Civil Aspects of International Child Abduction: The Hague Convention

The Hague Convention on the Civil Aspects of International Child Abduction is a treaty that tries to prevent the negative impacts of international child abduction and retention. More than one hundred countries, including the United Kingdom, have ratified the pact since it was signed in 1980.

If a child is illegally taken or kept in a nation other than their habitual residence, the Convention lays out a legal framework for their expedited return. The Treaty also guarantees that the rights of parents and guardians to custody and access are protected in both countries.


What to do if a child is abducted by the other parent? and The Proper Course of Action to Take in the Event of a Child Abduction

Contact the UK Central Authorities immediately if you suspect your child has been kidnapped or is being held in another country. If your kid has been taken abroad without your consent, the UK Central Authority, which deals with such matters, may be able to help you in legal and other ways.


The Central Authority may bring in legal action to seek your child's speedy return by communicating with the Central Authority of the nation where your child is thought to be, There are many cross-border arrangements that may come in action depending on the nations involved. With the child's best interests in mind (as per Child Act 1989 in England for example), the court will make a determination.


How to reduce the Risk of Abduction Abroad for Children

Sadly Child Abductions across international borders are extremely painful for both the kidnapped child and the parent who is left behind. There are a number of things you can do, such as:


  1. Creating a solid plan for child custody

  2. Having a judge rule on custody and visitation issues.

  3. Make sure that you have the child's passport in your possession or the possession of someone else you trust.

  4. Sharing this information with the child's school and doctors or other care providers like nursery is important.

The best course of action is to consult with a lawyer who specialises in family law or consider contacting us on 07375757510 or emailing help@incourt.co.uk


Conclusion

Abducting a child across international borders is a crime that can have devastating effects on both the kidnapped child and the parent who is left behind. There is a legal framework in place thanks to the Hague Convention on the Civil Aspects of International Child Abduction for the speedy return of children who have been illegally removed or kept in another country. Contact the UK Central Authority if you or a loved one suspects that your child has been kidnapped or is being held against your will. Taking precautions can protect your child from harm and lower the likelihood of abduction.


Conclusion:

International child abduction can be a painful event with long-lasting consequences for both parties involved, especially for the kidnapped child, who may never feel completely safe again after being forcibly removed from their native country. Raising awareness about this phenomenon is essential if we are to take meaningful steps towards improving our response mechanisms and safeguarding affected families across international borders.
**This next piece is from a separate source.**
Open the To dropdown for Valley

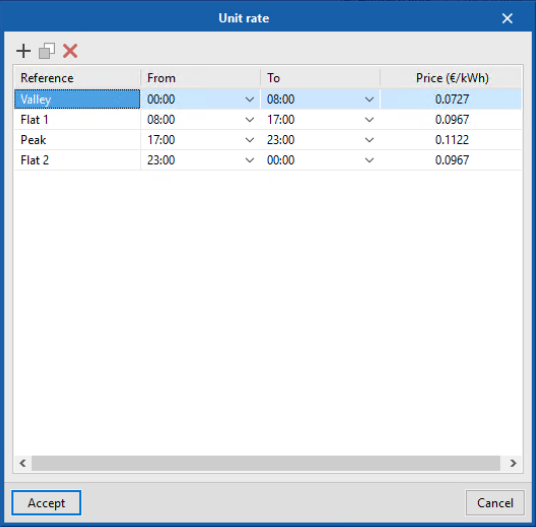pos(369,99)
The Hague Convention provides an important framework for achieving these objectives, but ultimately greater efforts are required to make progress in this field. Understanding the risks associated with international relocation is crucial to avoiding international kidnappings from occurring in the first place. Audience: Parents contemplating an international relocation with minor children; policymakers; legal professionals working in family law; social workers; human rights advocates and researchers examining global mobility trends and immigration policy implications pertaining to family law issues across borders.


Advice and support

International child abduction is a complicated area of law and often requires a specialist to deal with such cases. If your child has been abducted, you may be eligible for public funding, known as legal aid to meet your legal costs. Further information can be found by contacting ICACU, charitable organisations such as Reunite International or by visiting www.gov.uk information page.


Please note this article is NOT legal advise.